_SUPPLIED DATA:_
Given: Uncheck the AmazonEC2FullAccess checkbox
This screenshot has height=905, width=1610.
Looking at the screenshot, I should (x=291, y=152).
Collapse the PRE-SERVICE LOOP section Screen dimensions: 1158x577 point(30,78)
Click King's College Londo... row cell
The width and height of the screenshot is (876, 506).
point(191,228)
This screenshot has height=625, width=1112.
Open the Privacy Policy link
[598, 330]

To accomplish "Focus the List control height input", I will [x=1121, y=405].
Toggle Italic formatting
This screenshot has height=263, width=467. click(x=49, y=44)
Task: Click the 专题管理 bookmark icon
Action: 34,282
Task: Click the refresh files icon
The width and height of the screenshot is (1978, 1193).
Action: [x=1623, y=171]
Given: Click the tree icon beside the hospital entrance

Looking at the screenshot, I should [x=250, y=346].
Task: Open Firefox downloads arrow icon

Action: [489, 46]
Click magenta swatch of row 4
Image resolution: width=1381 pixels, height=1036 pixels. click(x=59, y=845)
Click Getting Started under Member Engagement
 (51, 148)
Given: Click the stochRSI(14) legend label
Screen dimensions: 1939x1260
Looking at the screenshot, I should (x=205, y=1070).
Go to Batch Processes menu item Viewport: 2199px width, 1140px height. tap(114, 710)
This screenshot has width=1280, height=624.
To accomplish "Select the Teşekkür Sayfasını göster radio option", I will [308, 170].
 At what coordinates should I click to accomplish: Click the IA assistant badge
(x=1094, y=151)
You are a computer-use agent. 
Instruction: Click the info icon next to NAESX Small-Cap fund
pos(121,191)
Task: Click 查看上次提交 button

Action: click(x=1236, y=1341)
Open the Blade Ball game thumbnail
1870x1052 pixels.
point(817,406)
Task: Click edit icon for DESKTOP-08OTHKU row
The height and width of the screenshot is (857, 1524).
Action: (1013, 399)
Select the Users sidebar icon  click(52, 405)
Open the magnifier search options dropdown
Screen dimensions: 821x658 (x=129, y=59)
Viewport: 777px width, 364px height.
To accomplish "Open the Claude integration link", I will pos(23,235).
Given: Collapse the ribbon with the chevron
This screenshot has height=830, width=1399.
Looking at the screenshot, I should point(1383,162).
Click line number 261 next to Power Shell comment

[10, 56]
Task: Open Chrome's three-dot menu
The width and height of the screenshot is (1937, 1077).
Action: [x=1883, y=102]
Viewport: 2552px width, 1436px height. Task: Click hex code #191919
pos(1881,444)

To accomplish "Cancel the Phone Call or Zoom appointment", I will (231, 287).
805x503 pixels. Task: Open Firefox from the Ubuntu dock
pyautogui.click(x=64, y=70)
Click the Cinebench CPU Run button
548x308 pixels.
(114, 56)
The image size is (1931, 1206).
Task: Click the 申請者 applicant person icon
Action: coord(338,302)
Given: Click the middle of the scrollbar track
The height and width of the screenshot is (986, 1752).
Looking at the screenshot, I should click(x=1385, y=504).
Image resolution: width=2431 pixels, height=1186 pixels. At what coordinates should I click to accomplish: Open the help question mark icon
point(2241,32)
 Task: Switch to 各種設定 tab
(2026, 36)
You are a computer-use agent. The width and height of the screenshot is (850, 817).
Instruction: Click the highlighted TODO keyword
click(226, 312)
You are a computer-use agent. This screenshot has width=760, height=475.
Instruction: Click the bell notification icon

_PROBLEM REQUIREMENTS:_ Every record above needs to be repeated word for word.

_RESPONSE:_
Given: Uncheck the AmazonEC2FullAccess checkbox
This screenshot has height=905, width=1610.
Looking at the screenshot, I should (x=291, y=152).
Collapse the PRE-SERVICE LOOP section Screen dimensions: 1158x577 point(30,78)
Click King's College Londo... row cell
The width and height of the screenshot is (876, 506).
point(191,228)
This screenshot has height=625, width=1112.
Open the Privacy Policy link
[598, 330]

To accomplish "Focus the List control height input", I will [x=1121, y=405].
Toggle Italic formatting
This screenshot has height=263, width=467. click(x=49, y=44)
Task: Click the 专题管理 bookmark icon
Action: 34,282
Task: Click the refresh files icon
The width and height of the screenshot is (1978, 1193).
Action: [x=1623, y=171]
Given: Click the tree icon beside the hospital entrance

Looking at the screenshot, I should [x=250, y=346].
Task: Open Firefox downloads arrow icon

Action: [489, 46]
Click magenta swatch of row 4
Image resolution: width=1381 pixels, height=1036 pixels. click(x=59, y=845)
Click Getting Started under Member Engagement
 (51, 148)
Given: Click the stochRSI(14) legend label
Screen dimensions: 1939x1260
Looking at the screenshot, I should (x=205, y=1070).
Go to Batch Processes menu item Viewport: 2199px width, 1140px height. tap(114, 710)
This screenshot has width=1280, height=624.
To accomplish "Select the Teşekkür Sayfasını göster radio option", I will [308, 170].
 At what coordinates should I click to accomplish: Click the IA assistant badge
(x=1094, y=151)
You are a computer-use agent. 
Instruction: Click the info icon next to NAESX Small-Cap fund
pos(121,191)
Task: Click 查看上次提交 button

Action: click(x=1236, y=1341)
Open the Blade Ball game thumbnail
1870x1052 pixels.
point(817,406)
Task: Click edit icon for DESKTOP-08OTHKU row
The height and width of the screenshot is (857, 1524).
Action: (1013, 399)
Select the Users sidebar icon  click(52, 405)
Open the magnifier search options dropdown
Screen dimensions: 821x658 (x=129, y=59)
Viewport: 777px width, 364px height.
To accomplish "Open the Claude integration link", I will pos(23,235).
Given: Collapse the ribbon with the chevron
This screenshot has height=830, width=1399.
Looking at the screenshot, I should point(1383,162).
Click line number 261 next to Power Shell comment

[10, 56]
Task: Open Chrome's three-dot menu
The width and height of the screenshot is (1937, 1077).
Action: [x=1883, y=102]
Viewport: 2552px width, 1436px height. Task: Click hex code #191919
pos(1881,444)

To accomplish "Cancel the Phone Call or Zoom appointment", I will (231, 287).
805x503 pixels. Task: Open Firefox from the Ubuntu dock
pyautogui.click(x=64, y=70)
Click the Cinebench CPU Run button
548x308 pixels.
(114, 56)
The image size is (1931, 1206).
Task: Click the 申請者 applicant person icon
Action: coord(338,302)
Given: Click the middle of the scrollbar track
The height and width of the screenshot is (986, 1752).
Looking at the screenshot, I should click(x=1385, y=504).
Image resolution: width=2431 pixels, height=1186 pixels. At what coordinates should I click to accomplish: Open the help question mark icon
point(2241,32)
 Task: Switch to 各種設定 tab
(2026, 36)
You are a computer-use agent. The width and height of the screenshot is (850, 817).
Instruction: Click the highlighted TODO keyword
click(226, 312)
You are a computer-use agent. This screenshot has width=760, height=475.
Instruction: Click the bell notification icon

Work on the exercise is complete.